(Problem set)
1. In the configuration file, how must IPv6 addresses be written?
2. Please repeat the stretch of the configuration file from "#rpcbind : 192.0.2.32/255.255.255.224" through "to be considered)".
3. Summarize the configuration file in two sentences.

(Selection)
-*-*-

ALL : PARANOID : RFC931 20 : deny

# Allow anything from localhost.  Note that an IP address (not a host
# name) *MUST* be specified for rpcbind(8).
ALL : localhost 127.0.0.1 : allow
# Comment out next line if you build libwrap without IPv6 support.
ALL : [::1] : allow
#ALL : my.machine.example.com 192.0.2.35 : allow

# To use IPv6 addresses you must enclose them in []'s
#ALL : [fe80::%fxp0]/10 : allow
#ALL : [fe80::]/10 : deny
#ALL : [2001:db8:2:1:2:3:4:3fe1] : deny
#ALL : [2001:db8:2:1::]/64 : allow

# Sendmail can help protect you against spammers and relay-rapers
sendmail : localhost : allow
#sendmail : .nice.guy.example.com : allow
#sendmail : .evil.cracker.example.com : deny
sendmail : ALL : allow

# Exim is an alternative to sendmail, available in the ports tree
exim : localhost : allow
#exim : .nice.guy.example.com : allow
#exim : .evil.cracker.example.com : deny
exim : ALL : allow

# Rpcbind is used for all RPC services; protect your NFS!
# (IP addresses rather than hostnames *MUST* be used here)
#rpcbind : 192.0.2.32/255.255.255.224 : allow
#rpcbind : 192.0.2.96/255.255.255.224 : allow
rpcbind : ALL : deny

# NIS master server. Only local nets should have access
# (Since this is an RPC service, rpcbind needs to be considered)

-*-*-

(Data section)
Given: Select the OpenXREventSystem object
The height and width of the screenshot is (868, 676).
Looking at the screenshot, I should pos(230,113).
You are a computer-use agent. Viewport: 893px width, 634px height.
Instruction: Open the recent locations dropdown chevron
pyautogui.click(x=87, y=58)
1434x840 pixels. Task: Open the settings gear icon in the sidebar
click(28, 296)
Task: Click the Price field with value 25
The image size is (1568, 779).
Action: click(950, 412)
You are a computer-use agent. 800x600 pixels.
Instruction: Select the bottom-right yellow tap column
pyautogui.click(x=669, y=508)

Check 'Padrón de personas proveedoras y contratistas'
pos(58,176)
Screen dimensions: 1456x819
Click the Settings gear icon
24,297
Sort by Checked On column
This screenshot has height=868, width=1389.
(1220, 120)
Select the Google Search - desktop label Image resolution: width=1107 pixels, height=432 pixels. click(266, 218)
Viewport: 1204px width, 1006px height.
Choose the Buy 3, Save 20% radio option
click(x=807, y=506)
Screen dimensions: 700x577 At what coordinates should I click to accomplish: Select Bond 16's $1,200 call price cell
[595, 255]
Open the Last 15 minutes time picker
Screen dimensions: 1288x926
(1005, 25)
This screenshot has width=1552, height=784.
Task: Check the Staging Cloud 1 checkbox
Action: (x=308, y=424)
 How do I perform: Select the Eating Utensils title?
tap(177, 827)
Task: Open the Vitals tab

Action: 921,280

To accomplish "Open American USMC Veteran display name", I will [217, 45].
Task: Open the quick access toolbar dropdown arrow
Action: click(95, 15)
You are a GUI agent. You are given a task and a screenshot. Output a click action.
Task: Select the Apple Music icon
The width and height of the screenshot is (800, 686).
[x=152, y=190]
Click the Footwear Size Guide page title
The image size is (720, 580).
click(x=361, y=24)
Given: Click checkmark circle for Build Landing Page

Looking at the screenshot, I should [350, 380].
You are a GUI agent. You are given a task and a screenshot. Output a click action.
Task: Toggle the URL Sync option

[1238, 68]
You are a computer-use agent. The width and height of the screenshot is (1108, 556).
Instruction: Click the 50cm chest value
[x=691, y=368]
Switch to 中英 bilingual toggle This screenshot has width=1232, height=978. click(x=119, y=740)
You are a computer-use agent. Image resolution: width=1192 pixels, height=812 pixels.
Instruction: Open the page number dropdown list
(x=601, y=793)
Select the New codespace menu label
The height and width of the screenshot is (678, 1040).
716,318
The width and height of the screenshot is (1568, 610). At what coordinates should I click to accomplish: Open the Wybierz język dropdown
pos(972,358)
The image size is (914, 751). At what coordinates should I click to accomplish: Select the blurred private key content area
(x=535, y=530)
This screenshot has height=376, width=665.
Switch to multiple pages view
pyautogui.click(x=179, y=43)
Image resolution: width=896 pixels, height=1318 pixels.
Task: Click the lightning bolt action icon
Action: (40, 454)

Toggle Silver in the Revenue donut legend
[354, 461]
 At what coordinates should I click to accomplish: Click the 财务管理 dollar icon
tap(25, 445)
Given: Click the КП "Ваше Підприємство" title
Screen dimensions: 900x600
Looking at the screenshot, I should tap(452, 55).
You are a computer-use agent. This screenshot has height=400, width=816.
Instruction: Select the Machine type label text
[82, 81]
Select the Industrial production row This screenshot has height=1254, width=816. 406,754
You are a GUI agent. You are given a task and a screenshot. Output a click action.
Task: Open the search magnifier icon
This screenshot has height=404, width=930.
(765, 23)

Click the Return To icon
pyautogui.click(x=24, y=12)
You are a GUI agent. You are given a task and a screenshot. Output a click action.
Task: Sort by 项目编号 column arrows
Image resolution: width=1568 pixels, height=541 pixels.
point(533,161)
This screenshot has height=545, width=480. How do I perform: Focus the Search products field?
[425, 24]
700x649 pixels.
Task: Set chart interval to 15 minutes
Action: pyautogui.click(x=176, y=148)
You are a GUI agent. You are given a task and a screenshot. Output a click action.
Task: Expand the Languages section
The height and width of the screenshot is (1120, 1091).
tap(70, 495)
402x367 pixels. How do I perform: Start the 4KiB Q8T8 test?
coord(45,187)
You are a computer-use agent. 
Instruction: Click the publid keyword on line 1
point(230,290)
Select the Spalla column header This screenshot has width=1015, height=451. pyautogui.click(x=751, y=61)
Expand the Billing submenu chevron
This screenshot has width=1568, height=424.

-*-*-

(Answer list)
1. They must be enclosed in square brackets.

2.
#rpcbind : 192.0.2.32/255.255.255.224 : allow
#rpcbind : 192.0.2.96/255.255.255.224 : allow
rpcbind : ALL : deny

# NIS master server. Only local nets should have access
# (Since this is an RPC service, rpcbind needs to be considered)

3. The configuration file allows all services from localhost and the IPv6 loopback address, and it notes that IPv6 addresses must be enclosed in brackets and that rpcbind needs IP addresses rather than host names. It allows sendmail and exim from all hosts but denies rpcbind to all hosts to protect NFS.